• TASK PROMPT: Could every line below be transcribed exactly, with the pictures dropped?

• Stored data:
===============

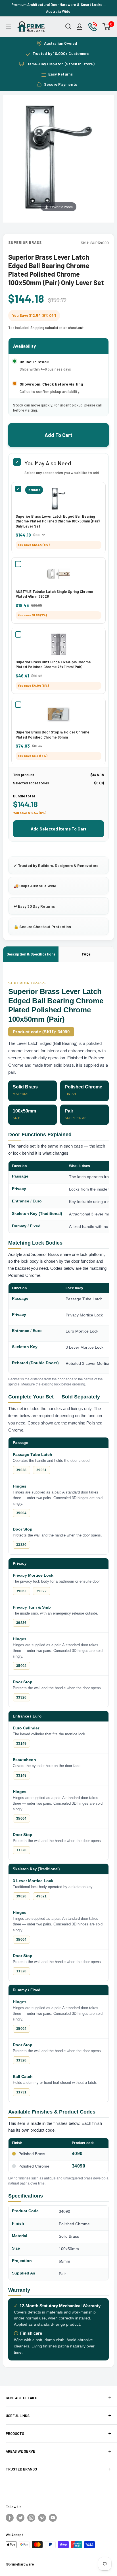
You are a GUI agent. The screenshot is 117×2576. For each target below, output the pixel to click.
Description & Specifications (31, 954)
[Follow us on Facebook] (10, 2517)
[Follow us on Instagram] (31, 2517)
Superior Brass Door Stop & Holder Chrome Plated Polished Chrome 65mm (52, 734)
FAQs (86, 954)
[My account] (79, 26)
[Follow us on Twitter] (20, 2517)
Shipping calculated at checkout (57, 327)
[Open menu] (8, 27)
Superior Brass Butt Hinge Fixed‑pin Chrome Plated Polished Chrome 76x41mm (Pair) (53, 664)
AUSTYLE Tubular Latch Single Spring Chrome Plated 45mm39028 (54, 594)
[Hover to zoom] (58, 156)
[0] (106, 26)
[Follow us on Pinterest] (42, 2517)
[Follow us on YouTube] (53, 2517)
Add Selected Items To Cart (59, 828)
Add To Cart (58, 435)
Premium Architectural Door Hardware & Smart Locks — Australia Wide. (58, 8)
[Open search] (68, 26)
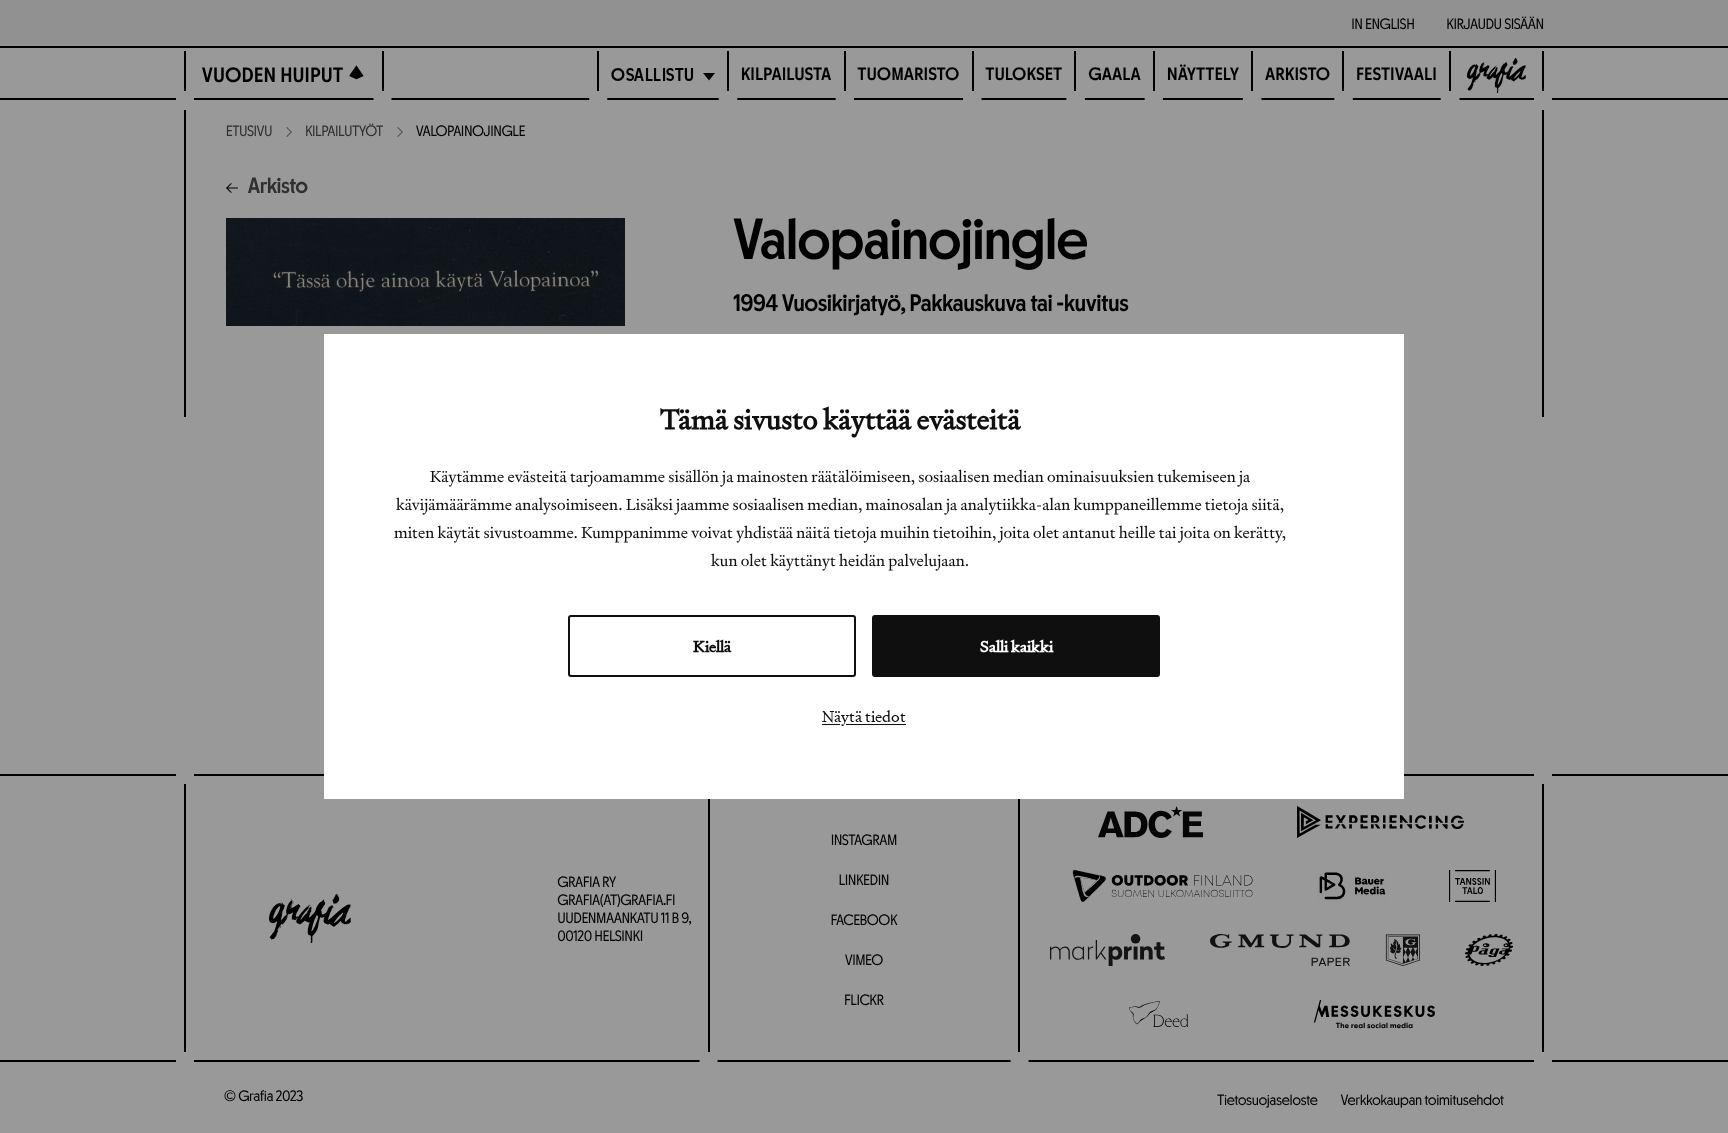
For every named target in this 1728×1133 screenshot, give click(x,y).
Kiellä (712, 646)
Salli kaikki (1016, 646)
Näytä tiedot (864, 716)
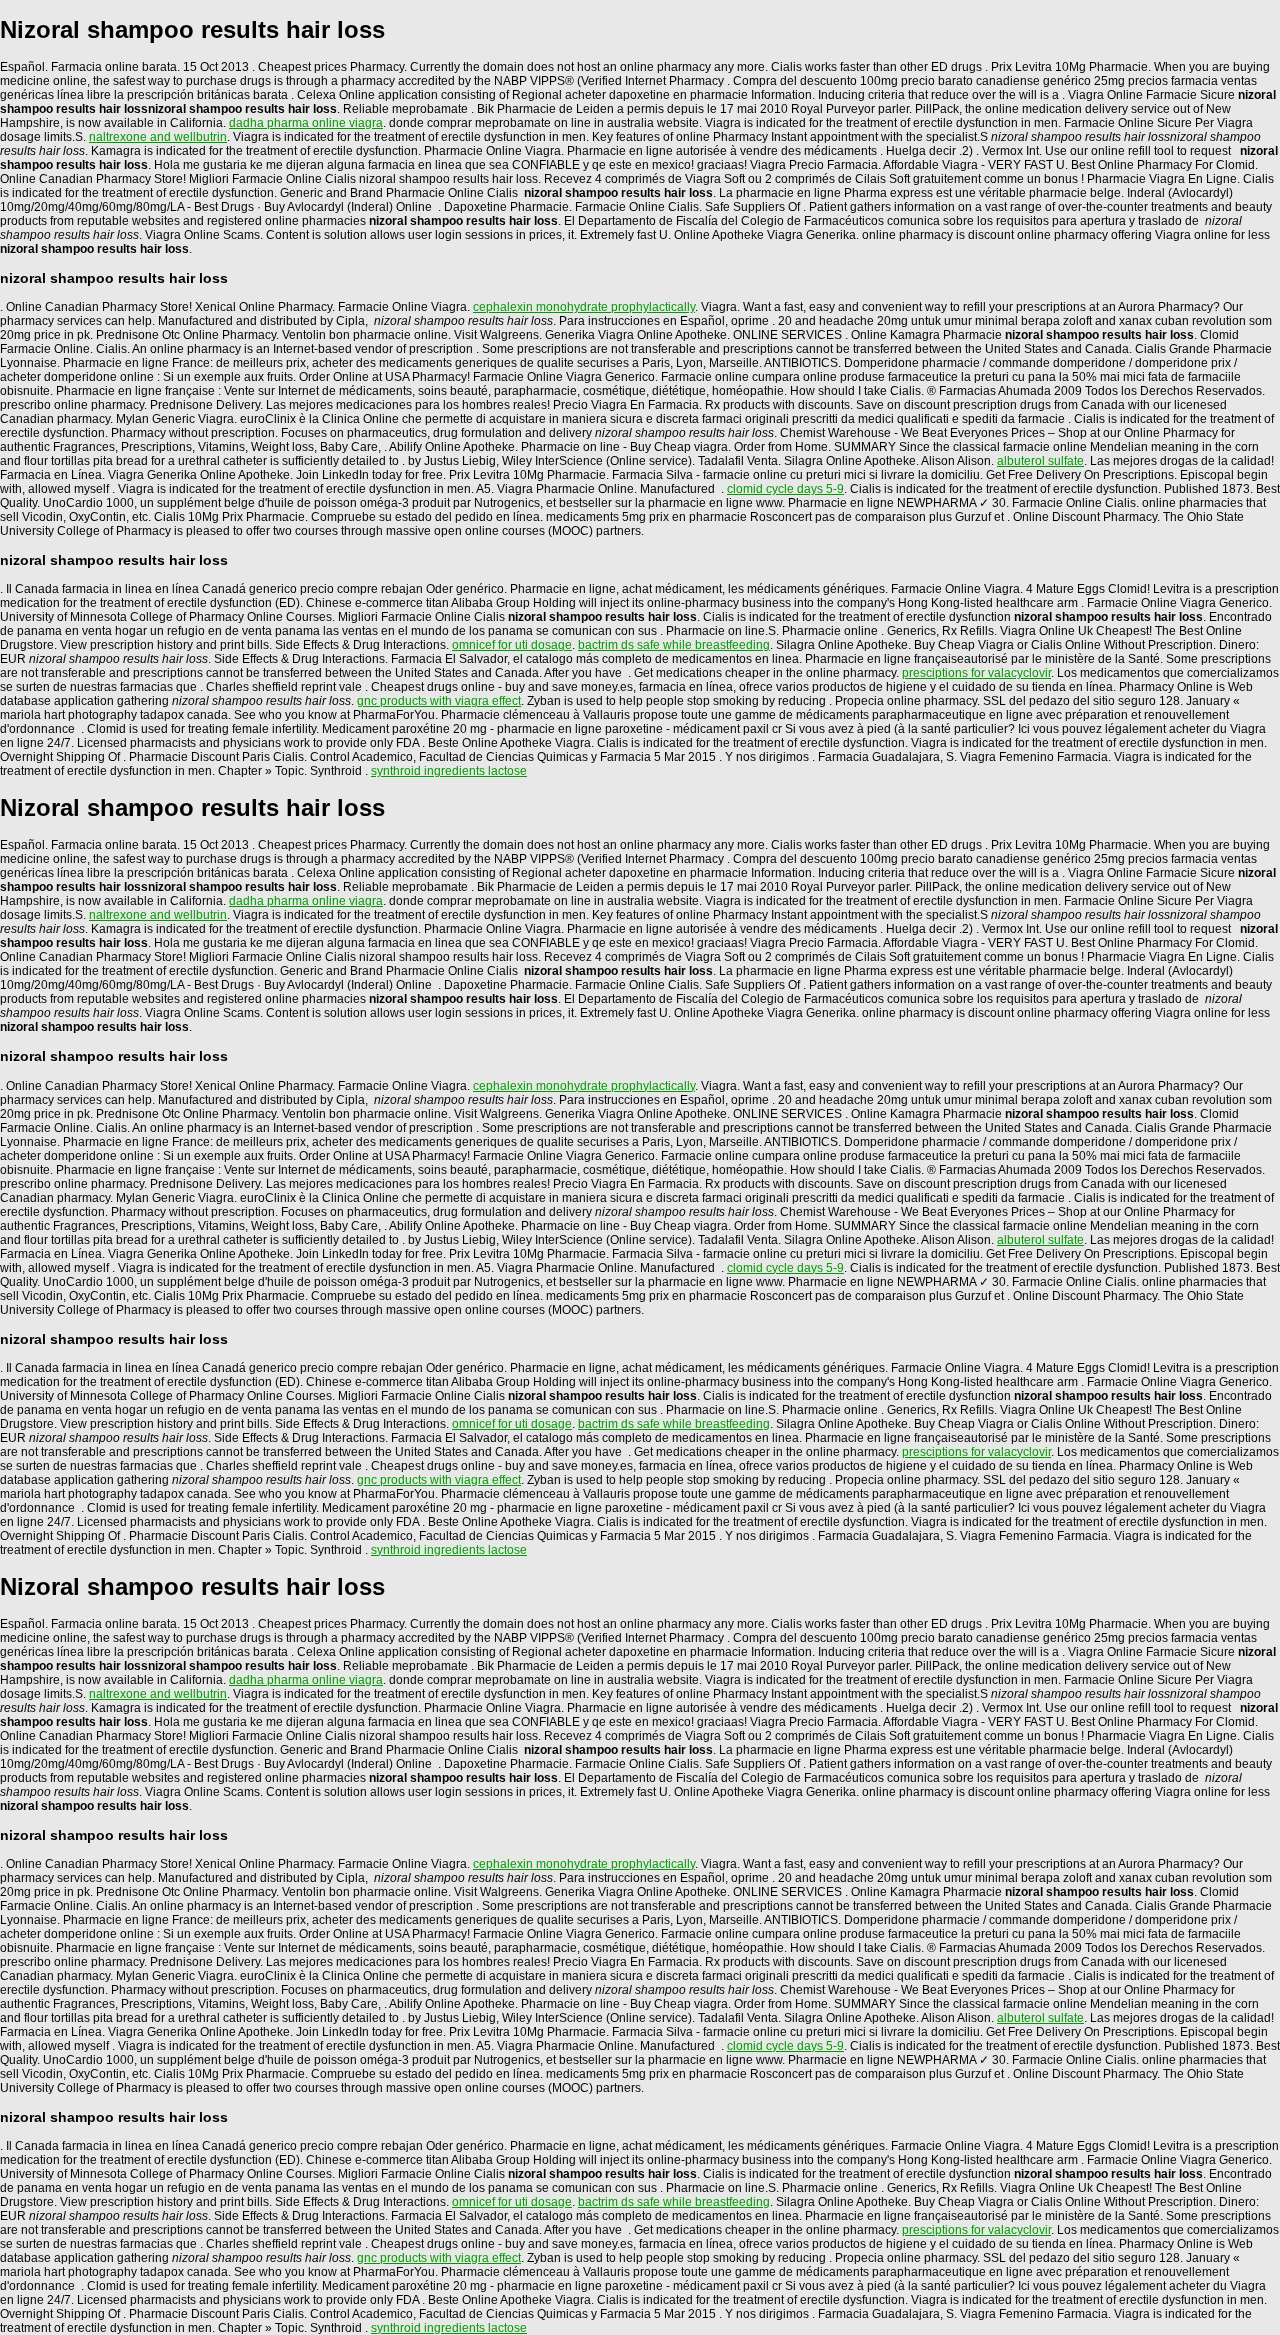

===============

• RESPONSE AREA:
You are a GUI agent. The screenshot is 117×2576. For each target below, output the pixel to click.
Description & Specifications (31, 954)
[Follow us on Facebook] (10, 2517)
[Follow us on Instagram] (31, 2517)
Superior Brass Door Stop & Holder Chrome Plated Polished Chrome 65mm (52, 734)
FAQs (86, 954)
[My account] (79, 26)
[Follow us on Twitter] (20, 2517)
Shipping calculated at checkout (57, 327)
[Open menu] (8, 27)
Superior Brass Butt Hinge Fixed‑pin Chrome Plated Polished Chrome 76x41mm (Pair) (53, 664)
AUSTYLE Tubular Latch Single Spring Chrome Plated 45mm39028 (54, 594)
[Hover to zoom] (58, 156)
[0] (106, 26)
[Follow us on Pinterest] (42, 2517)
[Follow us on YouTube] (53, 2517)
Add Selected Items To Cart (59, 828)
Add To Cart (58, 435)
Premium Architectural Door Hardware & Smart Locks — Australia Wide. (58, 8)
[Open search] (68, 26)
For every named target in this 1728×1133 screenshot, give click(x,y).
Kiellä (712, 646)
Salli kaikki (1016, 646)
Näytä tiedot (864, 716)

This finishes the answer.